[Document excerpt]
▽

1979 Kaduna State gubernatorial election
| Nominee | Abdulkadir Balarabe Musa | Lawal Kaita |  |
| Party | PRP | NPN |
| Running mate | Abba Musa Rimi |  |
| Popular vote | 560,252 | 551,252 |
| Percentage | 45.14% | 44.42% |
| Governor before election Ibrahim Mahmud Alfa Nigerian military junta | Elected Governor Abdulkadir Balarabe Musa PRP |

= 1979 Kaduna State gubernatorial election =

1979 gubernatorial election in Kaduna State, Nigeria

The 1979 Kaduna State gubernatorial election occurred on July 28, 1979. PRP's Abdulkadir Balarabe Musa won election for a first term to become Kaduna State's first executive governor leading by 45.14%, defeating NPN's Lawal Kaita who got 44.42% and the GNPP candidate with 10.44%, in the contest.

△

[Collected data]
▽

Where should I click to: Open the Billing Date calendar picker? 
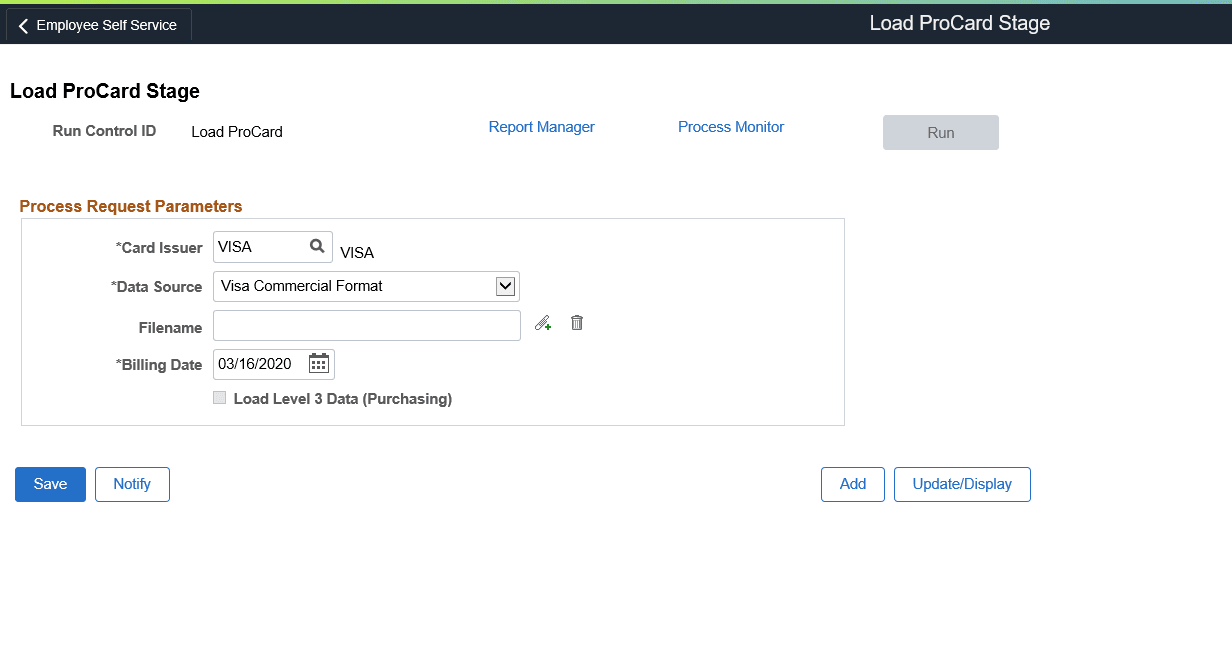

△

[Exercises to complete]
**a.** Using only the election article, decide whether each statement agrees with it, answering yes or no and quoting the deciding words: (i) The election was held on July 28, 1979. (ii) Lawal Kaita ran as the PRP candidate. (iii) Abdulkadir Balarabe Musa became Kaduna State's first executive governor.
**b.** Summarize the election article in two sentences.
**c.** From the election article, write out the passage between "1979 gubernatorial election" and "in the contest.", inclusive.

[Task-by-task answers]
**a.**
(i) Yes: "The 1979 Kaduna State gubernatorial election occurred on July 28, 1979."
(ii) No: "defeating NPN's Lawal Kaita who got 44.42%"
(iii) Yes: "PRP's Abdulkadir Balarabe Musa won election for a first term to become Kaduna State's first executive governor"

**b.** The 1979 gubernatorial election in Kaduna State, Nigeria, took place on July 28, 1979. PRP's Abdulkadir Balarabe Musa won a first term with 45.14% and became the state's first executive governor, defeating NPN's Lawal Kaita (44.42%) and the GNPP candidate (10.44%).

**c.**
1979 gubernatorial election in Kaduna State, Nigeria

The 1979 Kaduna State gubernatorial election occurred on July 28, 1979. PRP's Abdulkadir Balarabe Musa won election for a first term to become Kaduna State's first executive governor leading by 45.14%, defeating NPN's Lawal Kaita who got 44.42% and the GNPP candidate with 10.44%, in the contest.